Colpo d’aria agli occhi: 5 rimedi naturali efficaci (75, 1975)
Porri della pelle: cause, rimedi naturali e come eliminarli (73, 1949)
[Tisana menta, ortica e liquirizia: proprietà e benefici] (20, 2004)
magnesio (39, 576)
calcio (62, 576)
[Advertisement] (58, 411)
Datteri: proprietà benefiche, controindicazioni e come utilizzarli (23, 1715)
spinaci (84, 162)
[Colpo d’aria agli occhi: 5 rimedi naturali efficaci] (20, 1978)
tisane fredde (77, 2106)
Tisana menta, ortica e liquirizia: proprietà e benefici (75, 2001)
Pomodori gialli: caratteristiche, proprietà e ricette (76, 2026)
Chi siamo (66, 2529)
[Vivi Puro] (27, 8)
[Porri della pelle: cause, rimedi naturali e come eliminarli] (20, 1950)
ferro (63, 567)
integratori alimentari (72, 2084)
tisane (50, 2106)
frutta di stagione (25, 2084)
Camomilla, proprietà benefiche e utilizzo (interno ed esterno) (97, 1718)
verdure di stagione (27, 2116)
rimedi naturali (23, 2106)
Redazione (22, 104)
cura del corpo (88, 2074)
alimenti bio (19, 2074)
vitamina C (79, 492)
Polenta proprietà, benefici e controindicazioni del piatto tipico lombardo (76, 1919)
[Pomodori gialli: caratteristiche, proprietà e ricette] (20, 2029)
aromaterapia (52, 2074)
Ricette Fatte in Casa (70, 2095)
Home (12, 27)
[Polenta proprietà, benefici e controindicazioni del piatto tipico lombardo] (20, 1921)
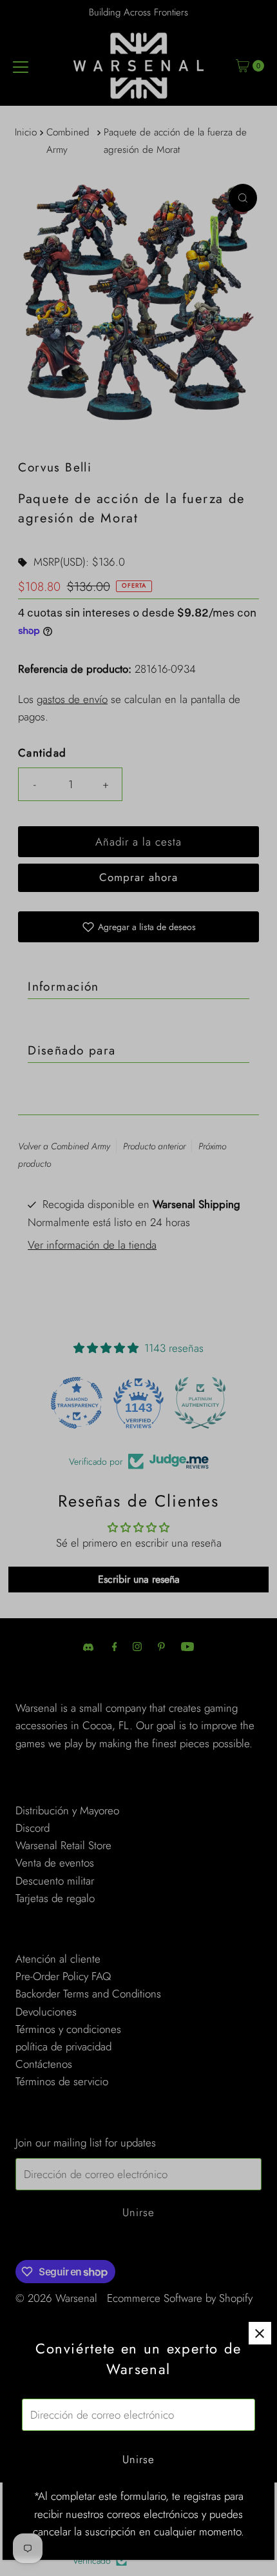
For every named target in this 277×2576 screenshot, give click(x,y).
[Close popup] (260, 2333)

....

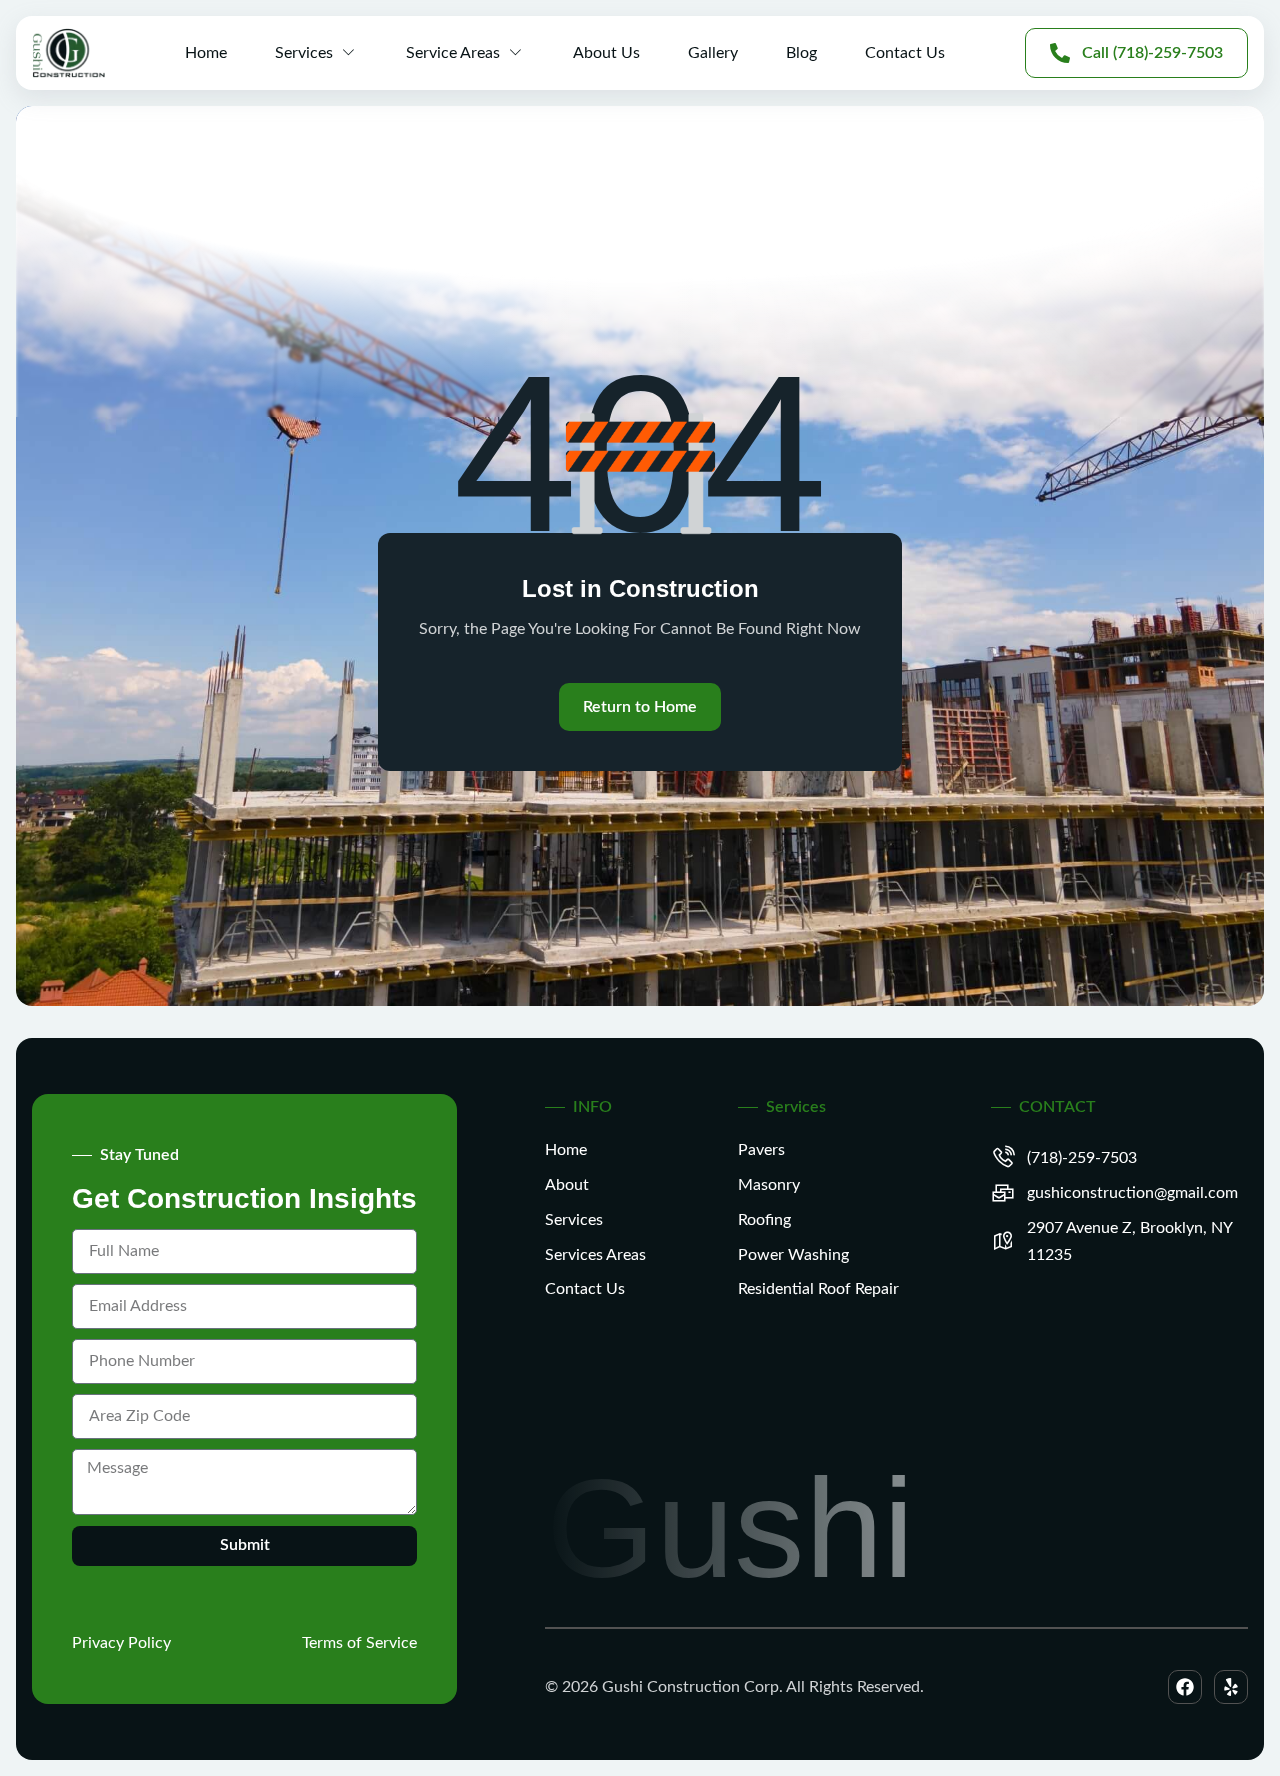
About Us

....

*TASK:* All lines with the string "stagione" must be copied from the data.

*SOLVED EXERCISE:*
frutta di stagione (25, 2084)
verdure di stagione (27, 2116)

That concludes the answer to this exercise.